I’m going to start with this: even as a botanist of over 15 years, I am forever finding the old-guard in horticulture “correcting” my pronunciation of scientific names. It’s weird for an attempt at a power move, because all it displays is a poor understanding of why we use them in the first place. You see, botanical Latin isn’t actually Latin, but a strange mishmash, including ancient Greek and a whole host of other languages from Polish to German, and these days even languages like Mandarin. The whole point of doing it this way was to create a universal naming system to avoid confusion, meaning each plant has one definitive name that anyone in the world can use. So say them however you like.
Then there’s the notion of “rules”. They can feel a bit like horticultural times tables that you have to memorise and which, if deviated from, will result in total death and destruction. The surprising thing is that, when scientifically tested, a huge amount of this received knowledge has been demonstrated to either be ineffective in achieving its stated goals, or even deliver worse results. In fact, as much as text books can portray horticulture as having one universal “correct” answer, all you need to do is get a bunch of plant geeks down the pub to hear a diversity of views, and often a quite spirited debate. With a few notable exceptions, I think, at best, we should see these as “tips and tricks” that might give you better results than strict “rules”. Not least because, I promise you, the plants don’t read the rulebooks.
Finally, there’s this notion of a “proper” gardener. Almost every time I am taught something fascinating by an incredibly skilled grower, they prefix this piece of knowledge with “but I am not a proper gardener”. You might think that accolade could refer to someone who does it professionally, or maybe someone with formal training but, in my experience, the term is usually just deployed to refer to anyone who doesn’t reflect and reinforce a cultural status quo of British class culture.
Don’t have rolling acres in Dorset?
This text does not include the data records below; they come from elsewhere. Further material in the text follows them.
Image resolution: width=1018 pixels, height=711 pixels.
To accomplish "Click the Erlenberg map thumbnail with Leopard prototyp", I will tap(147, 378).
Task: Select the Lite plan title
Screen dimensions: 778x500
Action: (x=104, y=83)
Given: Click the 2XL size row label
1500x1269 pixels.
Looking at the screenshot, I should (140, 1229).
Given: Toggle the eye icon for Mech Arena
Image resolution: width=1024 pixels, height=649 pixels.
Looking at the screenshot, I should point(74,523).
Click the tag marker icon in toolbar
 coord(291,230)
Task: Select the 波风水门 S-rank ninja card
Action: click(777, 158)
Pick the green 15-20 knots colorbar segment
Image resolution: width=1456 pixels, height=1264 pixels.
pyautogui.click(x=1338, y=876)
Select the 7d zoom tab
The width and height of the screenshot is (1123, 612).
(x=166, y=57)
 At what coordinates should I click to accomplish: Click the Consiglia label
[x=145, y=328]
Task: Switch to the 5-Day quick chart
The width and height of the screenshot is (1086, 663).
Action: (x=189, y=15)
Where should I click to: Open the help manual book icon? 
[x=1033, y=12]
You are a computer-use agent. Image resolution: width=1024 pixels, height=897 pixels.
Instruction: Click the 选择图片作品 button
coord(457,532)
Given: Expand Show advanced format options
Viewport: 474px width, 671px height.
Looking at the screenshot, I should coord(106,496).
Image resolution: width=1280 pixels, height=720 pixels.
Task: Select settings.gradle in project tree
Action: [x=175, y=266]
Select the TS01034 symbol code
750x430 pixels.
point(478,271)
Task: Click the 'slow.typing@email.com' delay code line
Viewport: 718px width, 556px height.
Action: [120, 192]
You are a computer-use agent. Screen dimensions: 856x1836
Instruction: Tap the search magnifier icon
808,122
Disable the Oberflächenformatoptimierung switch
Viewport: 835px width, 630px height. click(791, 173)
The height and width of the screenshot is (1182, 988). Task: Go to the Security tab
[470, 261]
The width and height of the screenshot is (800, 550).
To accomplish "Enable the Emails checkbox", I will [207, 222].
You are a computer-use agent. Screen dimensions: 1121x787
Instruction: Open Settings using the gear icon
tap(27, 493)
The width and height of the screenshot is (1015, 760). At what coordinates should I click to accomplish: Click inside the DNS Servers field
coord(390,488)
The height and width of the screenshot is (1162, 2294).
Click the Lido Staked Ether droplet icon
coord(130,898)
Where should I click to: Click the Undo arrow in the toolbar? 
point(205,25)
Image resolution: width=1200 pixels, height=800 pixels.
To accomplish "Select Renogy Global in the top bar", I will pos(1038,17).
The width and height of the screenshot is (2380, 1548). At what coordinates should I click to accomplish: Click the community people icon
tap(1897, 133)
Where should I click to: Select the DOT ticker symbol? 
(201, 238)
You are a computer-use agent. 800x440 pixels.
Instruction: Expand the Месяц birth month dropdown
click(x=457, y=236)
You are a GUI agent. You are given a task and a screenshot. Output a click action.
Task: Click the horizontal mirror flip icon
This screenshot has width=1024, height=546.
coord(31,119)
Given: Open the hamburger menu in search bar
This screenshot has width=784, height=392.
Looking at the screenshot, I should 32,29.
Don’t aspire to the aesthetics or ideas of Victorian gardens? Have the wrong skin colour or surname? You are likely not thought a “proper” gardener. However, this is a great thing as it is “improper” gardeners who are more prone to the kind of open-mindedness and experimentation that drives the practice forward, challenging convention and making crucial breakthroughs. So please, don’t let any of these silly psychological barriers hamper your horticultural ambitions. Gardening needs you!